Experiments in motor neurophysiology often involve animals performing repeated actions. Stereotyped and practiced actions facilitate data analysis by allowing the experimenter to average neural firing activity across multiple trials. Does such activity, however, reflect what happens during natural, unconstrained, and spontaneous movement? Do models of neural activity developed in such settings translate to intracortical brain-machine interfaces (iBMIs) where humans need to control devices in a dynamically changing context?
To answer these questions we must record natural behavior and the corresponding neural activity [ ]. For the latter, our collaborators at Stanford have developed an implantable device that enables the wireless recording of spiking activity from many neurons at once (see Figure). For the former, traditional marker-based motion capture techniques are impractical for full-body animal tracking. Consequently we exploit our work on human tracking to enable markerless articulated animal tracking.
Our system transmits neural activity from an intracortical array using a head-mounted device and records behavior using multi-camera markerless motion capture.

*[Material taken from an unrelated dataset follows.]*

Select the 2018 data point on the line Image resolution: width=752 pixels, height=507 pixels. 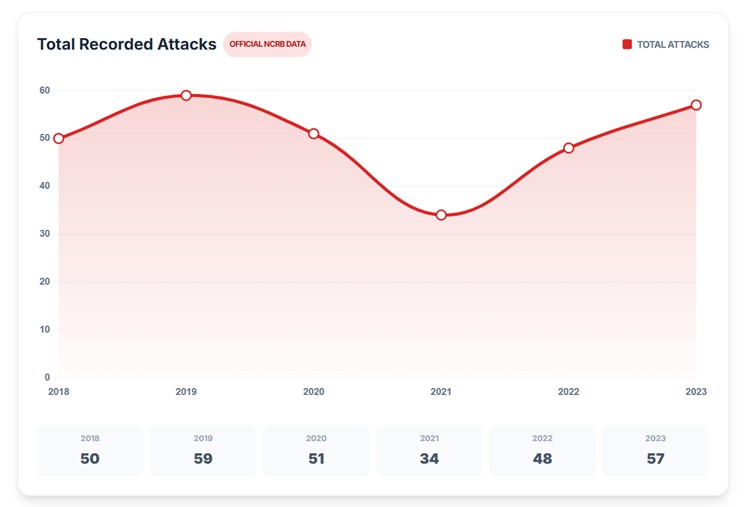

We demonstrate this with the first recordings from motor cortex of rhesus monkeys walking quadrupedally on a treadmill. We find that multi-unit threshold-crossings encode the phase of walking and that the average firing rate covaries with the speed of individual steps.
Freely-moving animal models may allow neuroscientists to examine a wider range of behaviors and can provide a flexible experimental paradigm for examining the neural mechanisms that underlie movement generation across behaviors and environments. For iBMIs, freely-moving animal models have the potential to aid prosthetic design by enabling the study of how neural encoding changes with posture, environment, and other real-world context changes. Understanding behavior in more naturalistic settings is essential for overall progress of basic motor neuroscience and for the successful translation of BMIs to people with paralysis.